O enfermeiro Fernando Covos, do IOS, conta que a alopecia acontece porque o tratamento contra o câncer tem como objetivo destruir as células que se multiplicam rapidamente, característica presente também nas células das raízes dos fios de cabelo. “As células do folículo capilar estão em constante atividade e se multiplicam permanentemente. Por isto, elas também acabam sendo afetadas pela quimioterapia ”, explica.

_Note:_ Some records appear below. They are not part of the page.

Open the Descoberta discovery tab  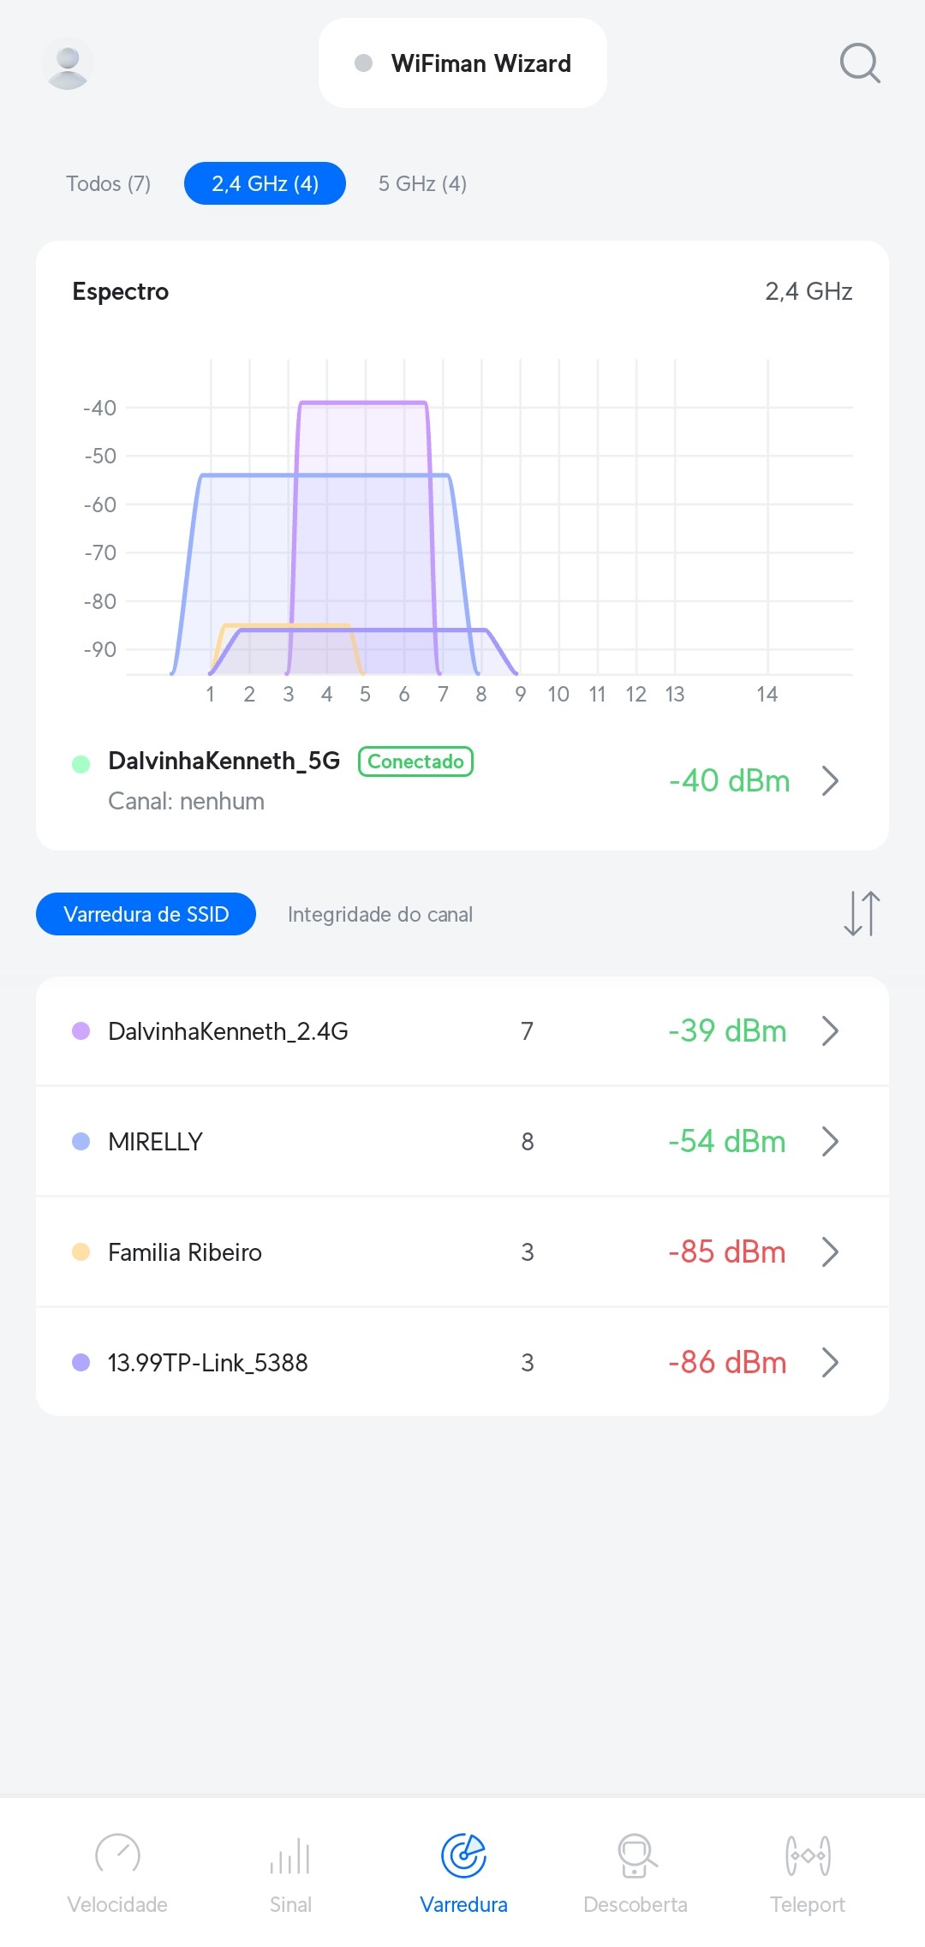[x=636, y=1873]
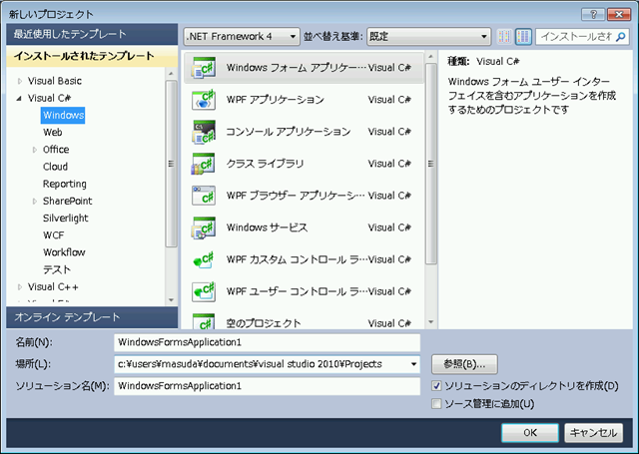639x454 pixels.
Task: Select the 空のプロジェクト template icon
Action: 204,322
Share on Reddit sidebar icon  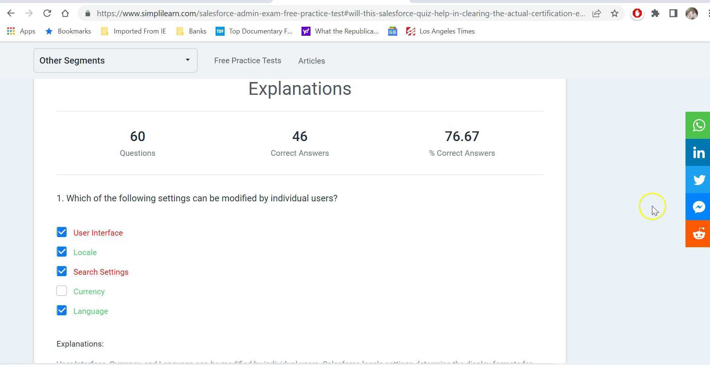pyautogui.click(x=698, y=234)
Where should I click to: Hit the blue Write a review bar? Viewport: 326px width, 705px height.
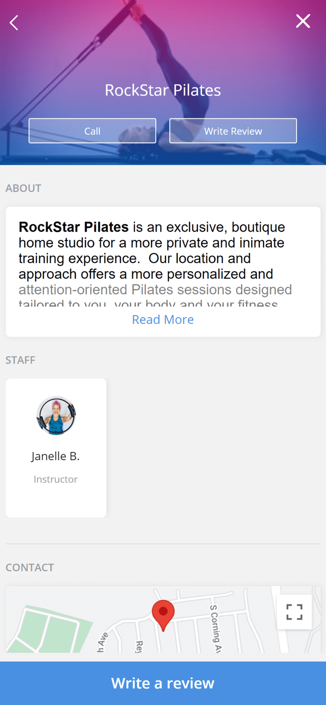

O sistema Capelli é composto por uma touca rígida, feita em plástico de engenharia ABS (acrilonitrila butadieno estireno, em Português), revestida de espuma térmica de células fechadas, que faz com que o ar ultragelado circule por todo o couro cabeludo, garantindo, assim, um resultado melhor. “Ela garante um fluxo de resfriamento intenso, chegando a -35°C”, detalha o enfermeiro do IOS.  O procedimento é iniciado 30 minutos antes de começar a aplicação da quimioterapia e só é desligado de 30 a 90 minutos após a administração dos remédios. “Isso garante que os folículos capilares estejam congelados durante o pico da ação da quimioterapia”, ressalta.  Apesar da baixíssima temperatura, a sensação térmica costuma ser bem tolerável a todos os usuários, sem grandes desconfortos. 

Benefícios além da estética

A técnica em enfermagem Angélica Soares Vieira, responsável por manusear o aparelho de crioterapia no IOS, destaca os benefícios do procedimento para os pacientes. “Esse recurso ajuda na melhora da autoestima e na autoconfiança, permitindo a preservação da imagem própria. Isso cria uma atitude mais positiva do paciente diante do tratamento e da possibilidade de cura, permitindo, ainda, que ele mantenha suas atividades sociais”, afirma.